It has been reported today that banks are set to move as few as 4,600 jobs as they prepare for Brexit.
Recent reports have had the number as high as 75,000 and there has been concern about a mass exodus from London as a result of Brexit. Earlier this week a study has said that 10,500 roles would go on ‘day one’.
However, a study undertaken by the Financial Times has estimated that the number will be more likely 4,600. The FT conducted dozens of interviews and statements with banks and executives to understand how they were preparing for Brexit. It appears that most have downplayed their initial estimates. Earlier this year, Deutsche Bank executive Sylvie Matherat said 4,000 of its 9,000 London workers might be shifted abroad. But the new study suggests only 350 will go by April 2019.
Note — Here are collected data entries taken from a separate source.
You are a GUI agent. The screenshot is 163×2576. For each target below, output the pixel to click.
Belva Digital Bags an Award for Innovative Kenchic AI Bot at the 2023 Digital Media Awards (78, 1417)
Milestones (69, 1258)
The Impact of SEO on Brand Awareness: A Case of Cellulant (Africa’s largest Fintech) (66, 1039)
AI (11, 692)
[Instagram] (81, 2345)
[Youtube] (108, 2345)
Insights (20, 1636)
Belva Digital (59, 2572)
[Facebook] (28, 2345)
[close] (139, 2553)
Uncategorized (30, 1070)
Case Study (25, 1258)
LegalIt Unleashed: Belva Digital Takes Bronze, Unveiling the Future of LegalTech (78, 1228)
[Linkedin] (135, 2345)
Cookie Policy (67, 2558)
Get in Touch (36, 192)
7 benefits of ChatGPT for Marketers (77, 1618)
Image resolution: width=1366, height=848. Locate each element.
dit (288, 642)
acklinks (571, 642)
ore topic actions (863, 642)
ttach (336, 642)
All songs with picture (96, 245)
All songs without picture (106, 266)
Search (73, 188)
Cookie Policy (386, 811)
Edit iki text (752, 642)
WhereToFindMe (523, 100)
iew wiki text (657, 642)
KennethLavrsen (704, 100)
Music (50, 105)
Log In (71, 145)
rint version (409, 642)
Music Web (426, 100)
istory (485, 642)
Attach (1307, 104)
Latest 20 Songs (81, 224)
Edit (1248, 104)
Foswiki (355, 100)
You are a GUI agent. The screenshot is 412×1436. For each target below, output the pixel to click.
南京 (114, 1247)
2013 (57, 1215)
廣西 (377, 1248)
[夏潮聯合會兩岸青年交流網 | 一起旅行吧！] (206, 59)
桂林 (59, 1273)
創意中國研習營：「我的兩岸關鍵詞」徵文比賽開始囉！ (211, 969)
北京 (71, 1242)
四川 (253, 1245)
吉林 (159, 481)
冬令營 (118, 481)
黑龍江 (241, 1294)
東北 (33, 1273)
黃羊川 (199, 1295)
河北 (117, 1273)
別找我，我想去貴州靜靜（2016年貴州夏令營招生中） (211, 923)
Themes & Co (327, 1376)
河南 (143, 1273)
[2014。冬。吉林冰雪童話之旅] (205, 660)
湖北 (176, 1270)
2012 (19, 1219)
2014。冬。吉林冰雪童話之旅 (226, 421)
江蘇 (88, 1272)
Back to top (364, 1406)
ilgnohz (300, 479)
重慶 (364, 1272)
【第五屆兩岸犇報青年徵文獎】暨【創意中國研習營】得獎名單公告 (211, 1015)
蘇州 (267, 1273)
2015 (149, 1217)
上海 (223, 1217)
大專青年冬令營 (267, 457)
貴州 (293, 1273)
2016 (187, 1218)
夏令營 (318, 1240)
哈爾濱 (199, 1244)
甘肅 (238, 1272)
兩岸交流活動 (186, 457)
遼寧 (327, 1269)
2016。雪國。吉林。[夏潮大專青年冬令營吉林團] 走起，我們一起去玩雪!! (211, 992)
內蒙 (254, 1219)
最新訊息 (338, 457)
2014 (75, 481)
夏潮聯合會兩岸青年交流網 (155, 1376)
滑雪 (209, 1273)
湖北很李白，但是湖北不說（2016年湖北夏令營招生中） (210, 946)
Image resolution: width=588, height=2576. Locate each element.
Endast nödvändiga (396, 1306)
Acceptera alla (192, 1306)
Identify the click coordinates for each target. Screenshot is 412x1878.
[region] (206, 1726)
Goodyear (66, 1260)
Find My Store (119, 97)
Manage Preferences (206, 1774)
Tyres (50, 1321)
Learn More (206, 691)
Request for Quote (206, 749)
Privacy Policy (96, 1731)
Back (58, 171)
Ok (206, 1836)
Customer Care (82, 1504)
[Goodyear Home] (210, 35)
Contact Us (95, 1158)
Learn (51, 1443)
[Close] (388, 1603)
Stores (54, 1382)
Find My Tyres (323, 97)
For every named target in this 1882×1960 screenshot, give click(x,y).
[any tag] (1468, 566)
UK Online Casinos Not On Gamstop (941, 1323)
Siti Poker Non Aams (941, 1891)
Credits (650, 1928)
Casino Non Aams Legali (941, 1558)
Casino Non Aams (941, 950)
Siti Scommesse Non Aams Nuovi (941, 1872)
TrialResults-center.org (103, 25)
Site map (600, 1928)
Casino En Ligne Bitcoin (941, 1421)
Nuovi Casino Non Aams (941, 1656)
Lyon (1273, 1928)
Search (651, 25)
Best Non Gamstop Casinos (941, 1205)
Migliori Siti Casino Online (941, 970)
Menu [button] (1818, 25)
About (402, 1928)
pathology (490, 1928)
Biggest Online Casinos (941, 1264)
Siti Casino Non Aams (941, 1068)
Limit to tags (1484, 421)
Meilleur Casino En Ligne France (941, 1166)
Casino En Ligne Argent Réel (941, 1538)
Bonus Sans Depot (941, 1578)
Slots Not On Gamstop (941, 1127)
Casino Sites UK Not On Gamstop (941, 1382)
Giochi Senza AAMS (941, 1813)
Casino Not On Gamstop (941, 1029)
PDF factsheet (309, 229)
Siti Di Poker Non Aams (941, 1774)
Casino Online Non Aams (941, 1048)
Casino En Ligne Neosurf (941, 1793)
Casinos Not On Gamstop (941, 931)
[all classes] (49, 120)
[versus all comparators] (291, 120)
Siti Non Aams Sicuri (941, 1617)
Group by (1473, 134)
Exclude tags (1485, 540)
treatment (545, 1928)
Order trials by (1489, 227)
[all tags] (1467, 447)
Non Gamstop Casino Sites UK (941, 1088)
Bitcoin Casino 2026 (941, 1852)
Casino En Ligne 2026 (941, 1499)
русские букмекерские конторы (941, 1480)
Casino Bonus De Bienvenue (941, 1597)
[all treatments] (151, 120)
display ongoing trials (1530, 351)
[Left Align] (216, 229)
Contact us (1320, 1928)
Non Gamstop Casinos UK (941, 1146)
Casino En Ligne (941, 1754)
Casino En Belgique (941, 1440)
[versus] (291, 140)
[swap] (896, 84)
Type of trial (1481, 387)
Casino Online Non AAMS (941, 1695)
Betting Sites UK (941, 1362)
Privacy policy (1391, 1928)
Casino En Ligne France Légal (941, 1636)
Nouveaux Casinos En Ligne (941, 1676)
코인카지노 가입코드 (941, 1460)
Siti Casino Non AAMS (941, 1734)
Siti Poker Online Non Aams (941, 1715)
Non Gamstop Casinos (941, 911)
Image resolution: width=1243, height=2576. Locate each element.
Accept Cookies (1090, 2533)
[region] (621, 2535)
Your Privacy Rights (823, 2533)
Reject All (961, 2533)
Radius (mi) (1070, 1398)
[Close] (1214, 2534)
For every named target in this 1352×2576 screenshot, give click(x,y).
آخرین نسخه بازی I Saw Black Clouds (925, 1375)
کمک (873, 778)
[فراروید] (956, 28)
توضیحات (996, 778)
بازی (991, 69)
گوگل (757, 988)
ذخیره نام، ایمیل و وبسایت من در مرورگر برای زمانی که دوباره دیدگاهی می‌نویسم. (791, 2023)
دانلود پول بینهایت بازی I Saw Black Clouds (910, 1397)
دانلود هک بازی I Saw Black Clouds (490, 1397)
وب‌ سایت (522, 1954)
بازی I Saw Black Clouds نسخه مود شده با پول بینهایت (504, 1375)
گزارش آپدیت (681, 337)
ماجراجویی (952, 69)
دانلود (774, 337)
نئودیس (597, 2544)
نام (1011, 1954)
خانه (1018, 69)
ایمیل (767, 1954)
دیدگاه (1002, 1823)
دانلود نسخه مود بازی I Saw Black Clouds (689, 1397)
At JP Morgan, the true figure is expected to be around 700, even though in July the US bank, with 16,000 UK staff, warned it could be thousands. And Swiss bank UBS has scaled back the figure for those affected from 1,000 to an estimated 200.
Sally Dewar, head of regulatory affairs at JP Morgan, said yesterday that the real day of reckoning will come at the end of March unless the UK bows to big lenders’ demands. At this point, she claimed, ‘we will start to have to take decisions around informing clients which then becomes more difficult to unravel.’